Here’s another foray into the crystal maze that is the crazy world of the lease break clause.
If you are a tenant and your lease gives you the right to terminate your lease, it should be quite straightforward. You serve the notice and then leave.
But, as my previous posts on break clauses have demonstrated, it’s not always that easy and getting it wrong can be a very costly mistake.
Lease Break Clauses – What Can Possibly Go Wrong? explains many of the common pitfalls.
Breaking news – Don’t Get Caught In The Landlord’s Web describes a recent break notice mix-up that ended up in court because a landlord’s agent intervened.
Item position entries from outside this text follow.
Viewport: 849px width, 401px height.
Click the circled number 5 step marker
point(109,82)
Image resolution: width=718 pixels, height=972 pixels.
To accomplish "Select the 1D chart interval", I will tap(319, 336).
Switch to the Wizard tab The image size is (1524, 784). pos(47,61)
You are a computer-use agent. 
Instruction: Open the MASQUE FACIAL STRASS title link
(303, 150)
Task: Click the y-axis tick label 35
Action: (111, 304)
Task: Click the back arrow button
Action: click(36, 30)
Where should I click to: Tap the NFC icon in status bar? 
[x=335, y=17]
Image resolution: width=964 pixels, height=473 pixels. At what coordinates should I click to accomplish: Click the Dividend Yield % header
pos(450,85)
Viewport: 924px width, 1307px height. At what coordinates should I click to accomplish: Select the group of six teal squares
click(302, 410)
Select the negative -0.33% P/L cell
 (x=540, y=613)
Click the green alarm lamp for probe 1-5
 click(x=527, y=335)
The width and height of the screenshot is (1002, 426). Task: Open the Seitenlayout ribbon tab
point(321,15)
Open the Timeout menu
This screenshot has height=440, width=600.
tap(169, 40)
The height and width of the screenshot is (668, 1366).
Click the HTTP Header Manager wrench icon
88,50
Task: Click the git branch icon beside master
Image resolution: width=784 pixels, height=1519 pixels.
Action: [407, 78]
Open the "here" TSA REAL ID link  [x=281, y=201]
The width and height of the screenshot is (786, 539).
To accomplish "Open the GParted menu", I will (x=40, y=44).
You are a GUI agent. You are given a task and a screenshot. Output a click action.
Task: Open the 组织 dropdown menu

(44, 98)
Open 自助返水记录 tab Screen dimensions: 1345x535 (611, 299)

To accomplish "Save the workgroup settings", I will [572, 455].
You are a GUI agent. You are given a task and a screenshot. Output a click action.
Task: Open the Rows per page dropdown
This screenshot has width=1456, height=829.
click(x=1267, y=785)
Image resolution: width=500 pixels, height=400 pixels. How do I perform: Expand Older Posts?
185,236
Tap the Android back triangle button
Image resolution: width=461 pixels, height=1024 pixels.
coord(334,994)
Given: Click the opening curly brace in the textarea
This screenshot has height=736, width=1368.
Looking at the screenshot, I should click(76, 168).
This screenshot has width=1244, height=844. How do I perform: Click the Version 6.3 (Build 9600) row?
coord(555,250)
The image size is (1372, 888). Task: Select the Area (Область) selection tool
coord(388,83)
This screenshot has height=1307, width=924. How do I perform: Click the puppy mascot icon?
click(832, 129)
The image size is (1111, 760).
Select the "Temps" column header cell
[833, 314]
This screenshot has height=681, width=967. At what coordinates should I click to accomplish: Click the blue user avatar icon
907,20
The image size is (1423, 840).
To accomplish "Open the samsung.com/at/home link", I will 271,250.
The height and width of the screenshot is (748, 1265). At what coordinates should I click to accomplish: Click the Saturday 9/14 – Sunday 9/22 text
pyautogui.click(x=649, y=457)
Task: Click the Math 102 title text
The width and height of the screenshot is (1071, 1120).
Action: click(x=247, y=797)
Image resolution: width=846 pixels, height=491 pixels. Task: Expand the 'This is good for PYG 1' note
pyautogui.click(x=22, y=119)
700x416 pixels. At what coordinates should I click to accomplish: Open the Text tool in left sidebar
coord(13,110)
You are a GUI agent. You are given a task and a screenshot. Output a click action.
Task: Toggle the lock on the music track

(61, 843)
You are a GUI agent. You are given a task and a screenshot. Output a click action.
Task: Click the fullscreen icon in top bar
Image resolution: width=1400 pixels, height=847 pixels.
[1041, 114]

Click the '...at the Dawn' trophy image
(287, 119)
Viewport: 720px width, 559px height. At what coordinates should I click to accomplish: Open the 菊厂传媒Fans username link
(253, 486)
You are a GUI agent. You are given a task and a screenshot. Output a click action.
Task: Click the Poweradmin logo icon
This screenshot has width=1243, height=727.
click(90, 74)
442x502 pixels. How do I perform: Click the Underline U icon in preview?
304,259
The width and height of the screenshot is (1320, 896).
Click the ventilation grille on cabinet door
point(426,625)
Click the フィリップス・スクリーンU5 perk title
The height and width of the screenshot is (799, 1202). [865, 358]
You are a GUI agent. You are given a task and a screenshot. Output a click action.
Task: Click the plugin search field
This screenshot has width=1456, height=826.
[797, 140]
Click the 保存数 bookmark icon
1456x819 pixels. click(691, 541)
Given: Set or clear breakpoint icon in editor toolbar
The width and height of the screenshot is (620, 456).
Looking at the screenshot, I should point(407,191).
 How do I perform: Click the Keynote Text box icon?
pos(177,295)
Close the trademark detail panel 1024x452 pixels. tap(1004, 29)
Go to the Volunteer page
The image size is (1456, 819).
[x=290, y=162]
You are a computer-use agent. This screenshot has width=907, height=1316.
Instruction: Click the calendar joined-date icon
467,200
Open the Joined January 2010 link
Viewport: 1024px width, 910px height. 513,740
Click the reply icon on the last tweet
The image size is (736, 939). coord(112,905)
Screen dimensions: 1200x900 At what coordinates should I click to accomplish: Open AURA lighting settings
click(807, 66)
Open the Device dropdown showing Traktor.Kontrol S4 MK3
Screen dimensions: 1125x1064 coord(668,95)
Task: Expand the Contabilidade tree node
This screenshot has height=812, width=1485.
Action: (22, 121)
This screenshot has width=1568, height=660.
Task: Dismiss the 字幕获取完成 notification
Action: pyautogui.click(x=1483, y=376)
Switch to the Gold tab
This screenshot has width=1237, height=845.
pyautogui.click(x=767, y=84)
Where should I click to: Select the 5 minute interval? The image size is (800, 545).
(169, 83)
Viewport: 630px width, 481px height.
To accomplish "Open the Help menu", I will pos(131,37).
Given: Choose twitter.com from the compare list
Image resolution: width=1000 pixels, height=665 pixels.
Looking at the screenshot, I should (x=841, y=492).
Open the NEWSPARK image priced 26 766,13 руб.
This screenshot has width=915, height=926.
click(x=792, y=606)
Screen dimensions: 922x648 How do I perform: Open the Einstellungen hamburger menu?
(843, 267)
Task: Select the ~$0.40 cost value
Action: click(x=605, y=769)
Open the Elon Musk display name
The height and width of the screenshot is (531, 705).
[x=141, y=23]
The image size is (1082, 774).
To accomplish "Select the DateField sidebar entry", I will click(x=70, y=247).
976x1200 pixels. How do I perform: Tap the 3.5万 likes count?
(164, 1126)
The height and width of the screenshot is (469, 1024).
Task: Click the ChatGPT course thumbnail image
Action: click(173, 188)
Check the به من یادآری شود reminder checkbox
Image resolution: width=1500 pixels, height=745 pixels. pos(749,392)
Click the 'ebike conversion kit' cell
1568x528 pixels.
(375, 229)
Or you might change your mind and wish you’d never served darn break notice in the first place and want to turn back time – see Lease Break Clauses – What If You Change Your Mind?
Here’s another possible scenario I haven’t already covered.
What if you serve a break notice, then realise you might have got it wrong?
You are still within the time limit for serving the break notice.
Can you have another go and serve another one?
If you do, what if the original break notice was actually right in the first place?
This might appear to be the nightmare of a paranoid lunatic, but it’s actually quite a common situation and there’s usually a way of dealing with it.
If you, or your advisor, have doubts about the validity of the first notice, then you can serve a second notice and mark it “without prejudice to the validity of the first notice”.
By using these words you are making clear that you are relying on the first notice but, if that notice is found to be invalid, you will rely on the second notice.
You must make clear what notices you are relying on and in what priority. To avoid invalidating the notice, this should be dealt with in a covering letter accompanying the notice, rather than in the notice itself.
As I have said on many occasions before, given the importance of break notices, you should always take professional advice when you decide you want to terminate your lease and you should ask your advisor to prepare and serve the notice on your behalf.